On 02/13/2018 11:45 AM, Horváth Szabolcs wrote:
Reindl Harald [mailto:h.rei...@thelounge.net] wrote:
I think I have no control over what is learnt automatically.
surely, don't do autolearning at all
This is a mail gateway for multiple companies. I'm not supposed to read e-mails
on that, or picking mails that can be used for learning ham.
And I can't ask users to use a "ham" mailbox, because they are not IT experts,
sometimes they have problems with a simple mail forwarding.

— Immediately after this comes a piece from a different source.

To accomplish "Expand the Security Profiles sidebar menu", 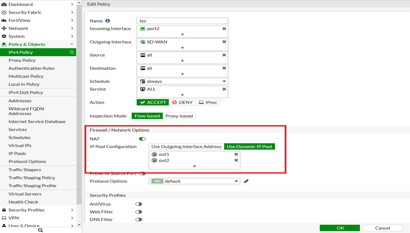I will click(38, 210).
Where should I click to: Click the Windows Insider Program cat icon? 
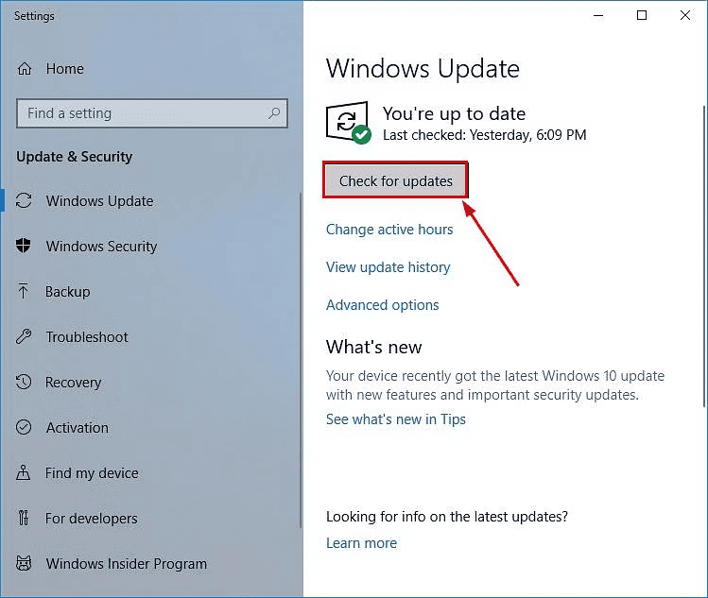point(26,564)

If you aren't allowed to check specific emails with a suspicious subject
or that are reported as spam by your users, there's no way you can do
your job of accurately filtering email.
Without autolearning and without the help of the end-users, I can't build a
proper ham bayes database, can I?
SA's autolearning doesn't use the results from BAYES_* rules since that
could make incorrect training even worse so you are going to have to
build local rules or get help from RBLs and other SA plugins to get to
the autolearning thresholds.
With non-English email flow, it's more challenging. If no RBLs hit,
then you really must train your Bayes properly which requires some way
to accurately determine the ham and spam. You must keep a copy of the
ham and spam corpi and be allowed to review suspicious email.
Can you setup a split copy of the email that can redact the recipient or
anonymize it enough to allow for review? If not, your filtering is not
going to be accurate.